Época peculiar la que nos tocó vivir en la Universidad Central de los años 70. La ideología sometía prácticamente todos los ámbitos de la vida personal y estudiantil. Una larga lista de referentes eran severamente anatemizados por la izquierda. Los blue-jeans, por ejemplo, eran considerados un ícono comercial del imperialismo norteamericano, contrario a la cultura popular ecuatoriana. Había que vestir de gabardina y calzar botas ambateñas de la calle Ipiales, gracias a lo cual todos parecíamos refugiados de guerra antes que militantes por la vida, como conceptualmente debía corresponder a una tendencia que se opone a una estética sombría y circunspecta. Ni qué decir del rock, visto como un peligrosísimo instrumento de alienación cultural, sobre todo cuando tenía letras en inglés.
El dogmatismo también fue implacable en el plano literario. Bastaba con un desliz político para que un autor fuera condenado al ostracismo ideológico. No importaba si se trataba de un escritor de la talla de J. L. Borges; simplemente quedaba excluido de los anaqueles universitarios y domésticos. Eran los ecos del realismo socialista. Pocos en esa izquierda añeja se atrevieron a reconsiderar un proceso que aniquiló la riqueza artística y literaria de Rusia.
Por el contrario, ese reducido universo dogmático estaba poblado por íconos incuestionables. Uno de los preferidos era Mario Vargas Llosa, pieza capital del boom latinoamericano. Su novela ‘La ciudad y los perros’, publicada apenas una década atrás, era lectura obligada. Él mismo era invitado de rigor en todo espacio de izquierda, hasta cuando dio su giro hacia posiciones liberales. Por fortuna, fue un momento en que toda forma de rigidez ideológica había entrado en crisis. Eso permitió el discernimiento desde ópticas más versátiles y diversas. Entre otros logros, fue posible mirar la creación artística sin la obcecación de la militancia política. Una juventud más flexible, y sobre todo desprejuiciada, no tuvo impedimentos para acceder libremente a la obra del peruano.
Lo más sorprendente es que las novelas de Vargas Llosa, luego de su viraje político, constituyen una reivindicación madura y penetrante de los mismos valores y principios que en su tiempo lo consagraron como ídolo de la izquierda.
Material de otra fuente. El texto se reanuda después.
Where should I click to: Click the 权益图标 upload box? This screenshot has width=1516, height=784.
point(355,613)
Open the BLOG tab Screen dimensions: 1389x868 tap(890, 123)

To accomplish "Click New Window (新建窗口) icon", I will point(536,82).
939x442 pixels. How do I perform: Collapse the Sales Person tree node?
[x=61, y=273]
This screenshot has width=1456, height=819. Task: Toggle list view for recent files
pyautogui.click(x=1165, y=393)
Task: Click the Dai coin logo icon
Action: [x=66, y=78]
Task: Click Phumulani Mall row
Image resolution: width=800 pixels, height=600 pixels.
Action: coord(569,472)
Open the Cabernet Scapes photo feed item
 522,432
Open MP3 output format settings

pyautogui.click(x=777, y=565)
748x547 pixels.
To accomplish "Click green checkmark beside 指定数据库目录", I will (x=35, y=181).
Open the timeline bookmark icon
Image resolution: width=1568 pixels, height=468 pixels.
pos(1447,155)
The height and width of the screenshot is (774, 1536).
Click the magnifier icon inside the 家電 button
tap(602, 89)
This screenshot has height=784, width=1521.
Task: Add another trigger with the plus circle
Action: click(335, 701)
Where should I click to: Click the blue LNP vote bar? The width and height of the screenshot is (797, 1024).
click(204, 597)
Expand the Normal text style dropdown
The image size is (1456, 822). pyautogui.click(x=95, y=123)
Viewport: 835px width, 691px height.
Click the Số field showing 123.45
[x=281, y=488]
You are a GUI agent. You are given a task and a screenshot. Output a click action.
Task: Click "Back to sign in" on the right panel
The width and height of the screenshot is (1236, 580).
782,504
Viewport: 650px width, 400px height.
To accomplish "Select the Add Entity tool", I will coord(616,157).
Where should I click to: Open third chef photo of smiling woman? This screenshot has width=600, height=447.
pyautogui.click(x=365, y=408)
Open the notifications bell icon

Basta leer ‘Historia de Mayta’, ‘La Guerra del fin del mundo’, ‘La fiesta del Chivo’ o ‘El sueño del Celta’ para ratificarlo. Más que un ‘talentoso’ ejercicio literario es una acuciosa revelación de la historia de injusticia y crueldad que ha azotado a América Latina, de la estupidez crónica del poder político y del afán de libertad que jamás cede. Es una ilimitada capacidad intelectual para entender la realidad, que tanta falta les hace a sus detractores de nuestra supuesta izquierda.